Written request - Copy out every line of the records from the one containing "You are a computer-use" through the end of the records, inclusive. Leave out the pictures.

** Start of Records supplied **

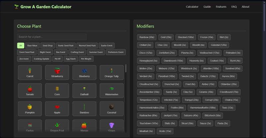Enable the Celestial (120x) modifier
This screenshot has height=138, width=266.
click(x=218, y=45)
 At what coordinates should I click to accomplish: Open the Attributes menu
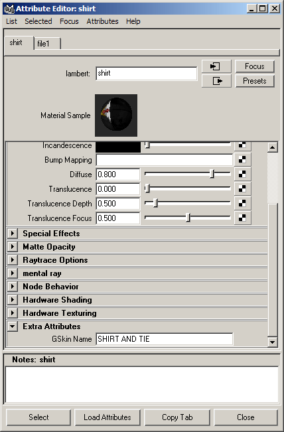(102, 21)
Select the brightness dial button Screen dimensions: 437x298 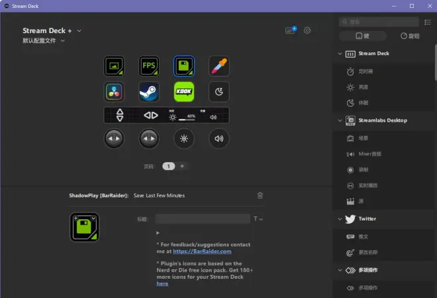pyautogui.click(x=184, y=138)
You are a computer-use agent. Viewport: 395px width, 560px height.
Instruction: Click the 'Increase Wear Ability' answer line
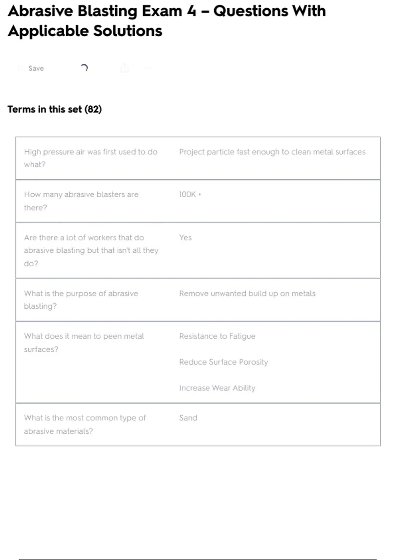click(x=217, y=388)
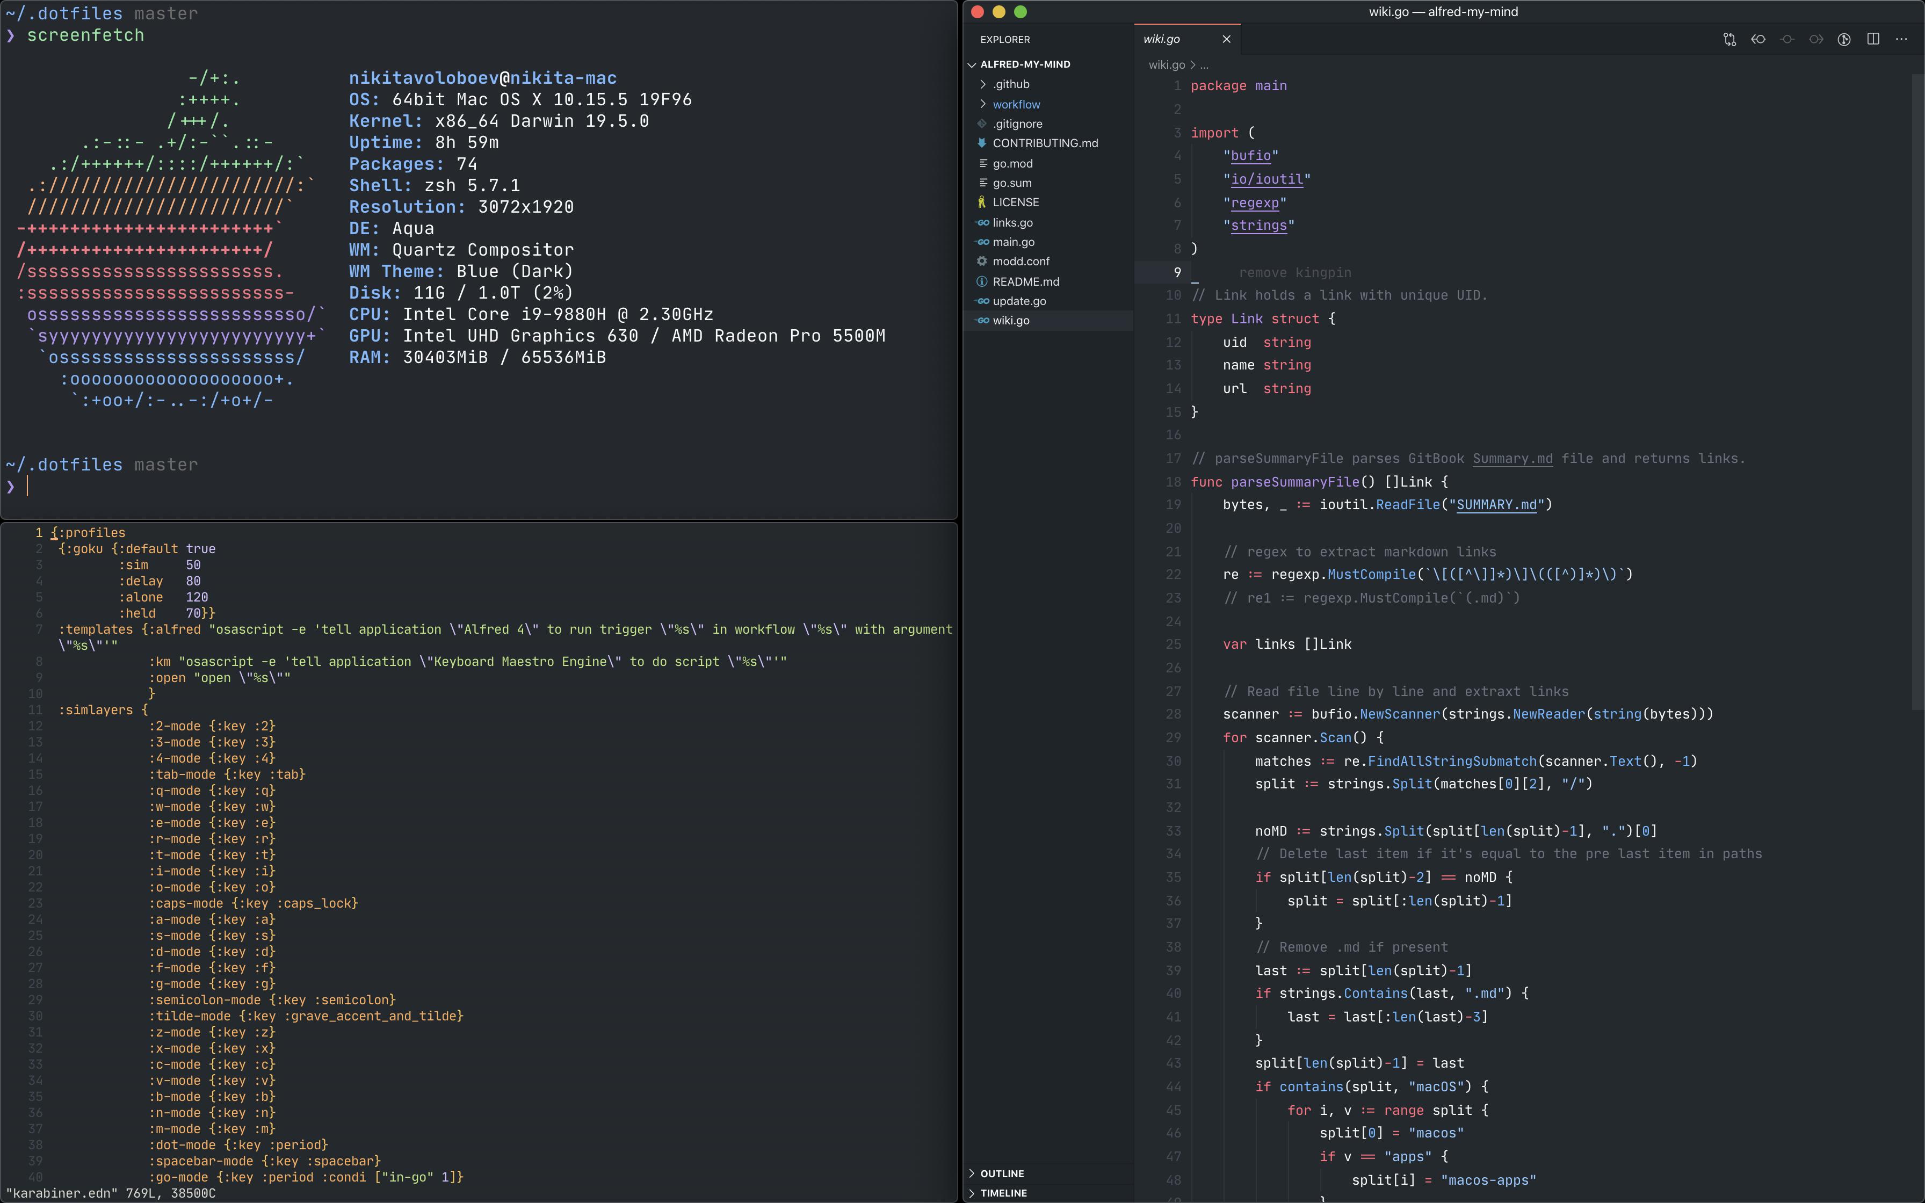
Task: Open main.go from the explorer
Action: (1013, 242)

** End of Records supplied **

Correct result -
You are a computer-use agent. Viewport: 395px width, 560px height.
Instruction: Click the 'Increase Wear Ability' answer line
click(x=217, y=388)
Task: Open main.go from the explorer
Action: (1013, 242)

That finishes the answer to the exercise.